Beginnings

 

There’s a lot to write about at the moment because there’s a lot to think about. This is what motivates my return to political blogging; there are things I want to think through, and writing deliberately for an audience might help with that. I also hope that it might help others who are thinking about the same things.

For any socialist in Britain first amongst these things has to be the situation after Corbyn. To be on the left here at the moment is to feel battered, haunted by failure, the hurt compounded by the Labour leadership’s ongoing attacks on the left. I write having heard of several friends being ‘auto-excluded’ from the Party. Yet, for all that we rightly take stock and reflect on the difficulties of the present time, it would be disastrous to forget the great gains for the left which preceded the 2019 general election defeat and its fallout. Labour was led from the left, a programme was presented which represented a decisive break with neoliberalism at key points, socialist ideas entered, however fleetingly and cautiously backed, into public debate. The modest gains of the 2017 election gave, at the time, cause for some optimism.

The rest, of course, is history. Corbyn and his supporters never enjoyed the backing of the majority of the Parliamentary Labour Party, nor of the Labour ‘machine’. His opponents found ample opportunity to impale him on the twin forks of the anti-Semitism crisis and the politics around Brexit. Both deserve discussion. But perhaps more urgently for the future of left politics in Britain is the question of organisation. Why were Corbyn’s supporters, who numbered hundreds of thousands, unable to build themselves into a bloc within Labour capable of supporting and defending him, exerting pressure on the PLP, redirecting the Party, and countering smears against Corbyn and his allies? In terms of supporting organisation, the Corbyn leadership was in a contradictory position, elected at a low-point of union militancy and without a strong Labour left, it lacked the opportunity for the kind of alliances one would expect from a left-wing Labour leadership. Bodies like Momentum appeared which for a time seemed like they might go some way towards filling this gap, but ultimately failed. Could things have been otherwise? What does the experience of the Corbyn years tell us about the nature of the Labour Party and its role in socialist politics? These are the kind of questions that concern me.

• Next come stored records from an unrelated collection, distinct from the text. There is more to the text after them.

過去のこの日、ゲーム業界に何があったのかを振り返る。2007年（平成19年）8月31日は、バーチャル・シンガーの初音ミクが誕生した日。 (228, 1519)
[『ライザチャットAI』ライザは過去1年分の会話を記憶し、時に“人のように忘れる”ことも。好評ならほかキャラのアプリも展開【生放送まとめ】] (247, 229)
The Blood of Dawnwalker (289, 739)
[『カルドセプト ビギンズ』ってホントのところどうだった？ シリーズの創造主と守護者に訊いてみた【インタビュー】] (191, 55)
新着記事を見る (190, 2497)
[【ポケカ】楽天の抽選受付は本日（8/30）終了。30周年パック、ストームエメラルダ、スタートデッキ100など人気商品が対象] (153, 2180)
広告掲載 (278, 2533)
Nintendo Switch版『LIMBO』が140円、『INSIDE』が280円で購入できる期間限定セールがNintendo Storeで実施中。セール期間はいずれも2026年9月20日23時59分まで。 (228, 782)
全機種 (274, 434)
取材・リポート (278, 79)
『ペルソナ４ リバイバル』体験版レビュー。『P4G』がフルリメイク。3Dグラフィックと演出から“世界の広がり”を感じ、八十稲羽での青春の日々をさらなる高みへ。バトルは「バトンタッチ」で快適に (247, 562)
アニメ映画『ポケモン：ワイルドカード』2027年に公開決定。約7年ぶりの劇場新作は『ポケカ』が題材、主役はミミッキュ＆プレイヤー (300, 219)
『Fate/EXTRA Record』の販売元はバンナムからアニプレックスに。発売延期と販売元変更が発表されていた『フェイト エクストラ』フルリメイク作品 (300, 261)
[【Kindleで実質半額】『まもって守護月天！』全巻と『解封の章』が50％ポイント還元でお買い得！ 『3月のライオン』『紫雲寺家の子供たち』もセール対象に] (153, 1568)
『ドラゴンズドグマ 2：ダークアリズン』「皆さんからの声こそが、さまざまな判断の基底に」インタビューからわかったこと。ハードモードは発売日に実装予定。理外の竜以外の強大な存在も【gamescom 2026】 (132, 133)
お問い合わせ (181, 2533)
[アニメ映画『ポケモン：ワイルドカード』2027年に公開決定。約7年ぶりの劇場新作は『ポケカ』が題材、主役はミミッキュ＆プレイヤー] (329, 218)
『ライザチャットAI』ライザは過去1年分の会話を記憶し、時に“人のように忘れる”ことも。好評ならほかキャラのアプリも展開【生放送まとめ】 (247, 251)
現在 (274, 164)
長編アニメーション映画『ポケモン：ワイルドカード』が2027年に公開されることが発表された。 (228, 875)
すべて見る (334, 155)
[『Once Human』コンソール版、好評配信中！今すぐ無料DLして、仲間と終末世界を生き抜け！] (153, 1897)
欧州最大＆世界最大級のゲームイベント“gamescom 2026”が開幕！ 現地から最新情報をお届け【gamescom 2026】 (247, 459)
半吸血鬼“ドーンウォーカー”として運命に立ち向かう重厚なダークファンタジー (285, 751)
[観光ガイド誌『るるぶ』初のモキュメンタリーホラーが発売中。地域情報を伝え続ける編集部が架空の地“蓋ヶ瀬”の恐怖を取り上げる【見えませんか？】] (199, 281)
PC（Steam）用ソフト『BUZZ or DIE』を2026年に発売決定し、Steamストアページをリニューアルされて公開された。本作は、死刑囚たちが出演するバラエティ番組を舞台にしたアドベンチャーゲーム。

I’m not a socialist for any reason other than seeing socialism as offering the only prospect for a decent future for humanity in union with the rest of nature. The climate crisis ought to force us to reconsider a world run for profit, even if the persistence of hunger, poverty, and homelessness does not. Similarly, I am not a Marxist out of bloody-mindedness or as some kind of retro fashion statement, but simply because I see Marx as having offered an account of capitalism which, at crucial points, is true, and which is an indispensable resource for socialist politics. Defending the relevance of Marxism at the present time, which is another one of my aims here, will involve explaining why I think Marx’s claims are true, why I think they offer the best explanation of the workings and failings of capitalism. It will also involve talking about class, and unpicking Marx’s account of class as an economic phenomenon from commonplace cultural understandings of class, particularly as these play a role in the current culture wars.

The international situation is complicated along several axes, but the current situation in Afghanistan allows the basic questions to be posed. How do we oppose Western imperialism, whilst at the same time expressing our solidarity with those resisting reaction in the two-thirds world? Neither Washington, nor the Taliban – there’s a slogan, but what does it mean concretely? How do we organise on this basis? More immediately, how can a strong ongoing anti-war movement be sustained to oppose further Western interventions when the fallout from Covid-19 makes this so difficult?

Covid itself will not be something I am writing about, except so far as it impinges on political organisation or economics. Whilst far from being a denialist about the disease, I think we need to look beyond and organise beyond it, not least because our political opponents are doing so already. The left seems more nervous; there are good and bad reasons for this, but we need to be re-engaging in politics.

This blog is intended as a modest contribution towards that re-engagement.